Our concept for SETG is an instrument 3 kg in mass with a volume a bit more than a typical laptop, peak power < 30W, and average power of ~10W during a run. We envision SETG and other life detection instruments utilizing a common sample collection system such as the one on the Mars Science Lab. For our integrated instrument concept (Fig. 6), a person would load a sample into a single-use cartridge, which would include all fluidics, freeze dried reagents, buffer, other small non-reusable components, and the sequencing chip. This cartridge would have electrical and pressure interfaces to a hardware module, which would be capable of operating autonomously, but could be controlled or monitored via a computer or smart phone.
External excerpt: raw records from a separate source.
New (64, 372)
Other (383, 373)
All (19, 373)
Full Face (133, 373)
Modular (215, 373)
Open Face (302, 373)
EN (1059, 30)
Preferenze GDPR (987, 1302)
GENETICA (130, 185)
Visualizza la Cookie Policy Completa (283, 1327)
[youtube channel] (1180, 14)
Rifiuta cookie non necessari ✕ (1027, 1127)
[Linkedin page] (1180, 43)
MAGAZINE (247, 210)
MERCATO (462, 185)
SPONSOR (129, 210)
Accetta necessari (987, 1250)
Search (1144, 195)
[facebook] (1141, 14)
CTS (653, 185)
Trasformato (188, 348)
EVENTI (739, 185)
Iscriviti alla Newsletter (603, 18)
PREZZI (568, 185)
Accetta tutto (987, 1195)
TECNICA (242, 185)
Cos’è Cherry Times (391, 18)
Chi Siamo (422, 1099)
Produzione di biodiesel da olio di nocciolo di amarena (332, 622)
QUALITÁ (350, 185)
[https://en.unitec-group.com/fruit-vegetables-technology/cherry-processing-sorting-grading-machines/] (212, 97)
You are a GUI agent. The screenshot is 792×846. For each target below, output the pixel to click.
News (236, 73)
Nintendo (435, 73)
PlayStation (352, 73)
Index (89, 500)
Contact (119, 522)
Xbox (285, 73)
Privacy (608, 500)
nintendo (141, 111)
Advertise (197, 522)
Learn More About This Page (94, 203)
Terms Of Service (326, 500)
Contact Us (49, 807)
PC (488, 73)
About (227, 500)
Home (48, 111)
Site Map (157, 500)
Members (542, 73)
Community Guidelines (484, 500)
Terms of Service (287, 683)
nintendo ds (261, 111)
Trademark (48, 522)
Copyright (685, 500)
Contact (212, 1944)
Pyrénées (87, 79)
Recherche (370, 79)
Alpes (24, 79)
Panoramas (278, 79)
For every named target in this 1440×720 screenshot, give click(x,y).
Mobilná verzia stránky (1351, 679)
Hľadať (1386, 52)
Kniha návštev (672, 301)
The hardware module itself will have little or no user interface other than power, data, and controls or interlocks for safety or convenience. The process will be completely automated once a user loads a sample, seals the sample inlet, and initiates a run.
Fig. Integrated instrument concept. All fluidics are contained within a single cartridge to prevent cross contamination between runs. To enable processing of multiple samples on Mars, this cartridge could be replicated or split to enable common use of some components: for example, multiple cartridges making library-ready DNA could be sequenced in a common sequencing module.